Required work » Return each line of the listing below that contains the string "icon".

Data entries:
--- START ---

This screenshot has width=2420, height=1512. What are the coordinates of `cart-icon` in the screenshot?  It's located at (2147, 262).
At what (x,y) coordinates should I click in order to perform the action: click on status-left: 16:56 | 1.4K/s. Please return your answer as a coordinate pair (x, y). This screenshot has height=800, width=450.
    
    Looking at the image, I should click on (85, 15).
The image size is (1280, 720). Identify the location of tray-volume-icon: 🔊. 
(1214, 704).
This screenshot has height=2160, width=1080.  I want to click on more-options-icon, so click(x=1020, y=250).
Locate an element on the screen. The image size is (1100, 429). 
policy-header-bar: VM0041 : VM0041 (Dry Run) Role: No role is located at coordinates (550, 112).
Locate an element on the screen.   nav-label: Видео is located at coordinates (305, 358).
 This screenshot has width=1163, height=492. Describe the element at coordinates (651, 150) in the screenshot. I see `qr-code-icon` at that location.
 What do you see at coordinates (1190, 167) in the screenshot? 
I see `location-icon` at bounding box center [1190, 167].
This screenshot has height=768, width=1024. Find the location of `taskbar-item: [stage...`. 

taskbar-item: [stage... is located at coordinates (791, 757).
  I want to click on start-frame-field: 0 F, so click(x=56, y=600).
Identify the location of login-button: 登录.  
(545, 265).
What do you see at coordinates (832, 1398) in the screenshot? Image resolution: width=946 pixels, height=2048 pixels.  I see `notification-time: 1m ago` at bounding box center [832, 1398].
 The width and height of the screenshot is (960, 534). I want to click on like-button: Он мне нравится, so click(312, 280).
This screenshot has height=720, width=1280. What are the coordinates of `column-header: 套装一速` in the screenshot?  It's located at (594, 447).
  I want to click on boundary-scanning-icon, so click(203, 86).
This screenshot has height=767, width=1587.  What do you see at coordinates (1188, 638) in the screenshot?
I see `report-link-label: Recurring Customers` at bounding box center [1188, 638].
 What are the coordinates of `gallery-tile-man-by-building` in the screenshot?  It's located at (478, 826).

--- END ---

Written reply »
This screenshot has width=2420, height=1512. What are the coordinates of `cart-icon` in the screenshot?  It's located at (2147, 262).
The image size is (1280, 720). Identify the location of tray-volume-icon: 🔊. 
This screenshot has height=2160, width=1080.  I want to click on more-options-icon, so click(x=1020, y=250).
 This screenshot has width=1163, height=492. Describe the element at coordinates (651, 150) in the screenshot. I see `qr-code-icon` at that location.
I see `location-icon` at bounding box center [1190, 167].
  I want to click on boundary-scanning-icon, so click(203, 86).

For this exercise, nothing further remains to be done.